- **Extrait du texte**
+ + + + +
Natural born killers

Pièce phare du dernier festival d’Avignon pour lequel Vincent Macaigne l’a créée, Au moins j’aurai laissé un beau cadavre revisite Hamlet, entre folle irrévérence et totale démesure.

Il y a quelque chose de pourri au royaume du Danemark. Définitivement. Metteur en scène impétueux, Vincent Macaigne s’offre le luxe d’exploser le texte le plus emblématique de Shakespeare. Dans un décor de fin de partie, tout le monde a la gueule de bois. Hamlet, lui, est une bête assoiffée de sang et de vérité, plongeant jusqu’aux paupières dans la tombe pleine de boue de son père assassiné par Claudius. L’image romantique du personnage est électrifiée au profit de convulsions et d’éructations endiablées formant le geste théâtral de la bande à Macaigne. En chef d’orchestre survolté, il harangue le public dès son entrée, depuis le haut des gradins, faisant monter la sauce et augmentant avec furie le désordre ambiant. Tout commence par un massacre à la tronçonneuse, sanguinolent à souhait. Une violence puisée dans le conte danois de Saxo Grammaticus qui aurait inspiré Shakespeare himself !
+ + + + +
- **Exercices à faire**
1) Recopiez mot pour mot le passage de la critique sur la pièce de Vincent Macaigne, de « Pièce phare du » à « et totale démesure. ».
2) Poursuivez la critique de l'Hamlet revisité par Vincent Macaigne à partir de sa dernière phrase.

- **Lignes de données**
+ + + + +
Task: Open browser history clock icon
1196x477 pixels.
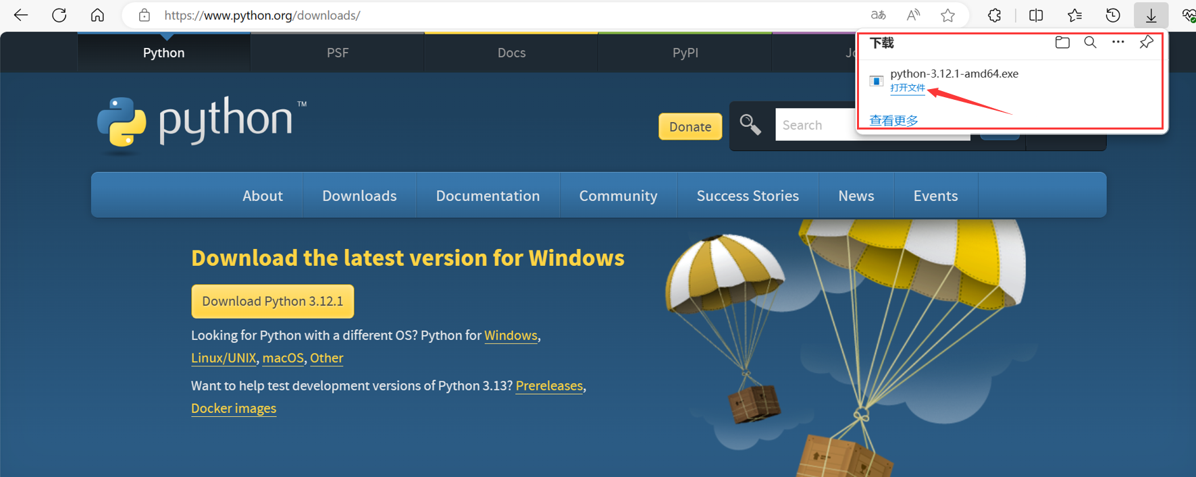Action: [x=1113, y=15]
+ + + + +
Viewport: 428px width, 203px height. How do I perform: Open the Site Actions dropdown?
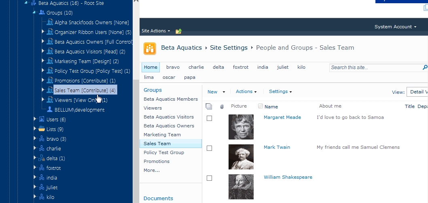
+ + + + +
- **Réponses par exercice**
1)
Pièce phare du dernier festival d’Avignon pour lequel Vincent Macaigne l’a créée, Au moins j’aurai laissé un beau cadavre revisite Hamlet, entre folle irrévérence et totale démesure.

2)
© Christophe Raynaud de Lage

Un énorme néon surplombant le fond de scène nous avait mis en garde : « Il n’y aura pas de miracle ici. » Dans une violence jamais contenue, le dépassement de toutes les limites amène la démesure d’un humour volontairement potache et gras, mettant à l’épreuve les corps et les voix. Car chez Macaigne, le théâtre déborde de cris, de sexe cru, d’éclaboussures de boue (gare aux premiers rangs !) et d’engueulades successives. On hurle sa difficulté de vivre et de vouloir ce que même nos enfants ont abandonné. La désacralisation du théâtre est totale. La frontière avec le public bannie, cette agora vivante et habituellement passive est poussée à apporter du tragique à la pièce en tenant son rôle. Choqué, emballé, dégoûté ou endiablé, n’hésitez pas, criez-le ! Cette fête funèbre de 3h30 n’en sera que plus folle. Quant à l’entracte, sortez, si vous ne voulez pas vous prendre vingt minutes de Ti Amo dans les oreilles. Au milieu de ces choix dramaturgiques – qui en exaspéreront plus d’un – se dévoileront quelques déclamations lumineuses de modernité et de sensibilité, un déluge de surprises en tous genres à base d’hélium et de souffleries, d’illustrations psychanalytiques bien senties ou de meurtres au poignard et au pistolet. Hamlet est comme un artiste, un poète qui se ferme au monde et ne peut qu’écrire une pièce (dans la pièce) pour trouver la vérité. Le jeu de l’outrance pour tomber les masques. Finalement, nous en prendrons plein la gueule car « nous sommes tous des barbares malgré notre culture. »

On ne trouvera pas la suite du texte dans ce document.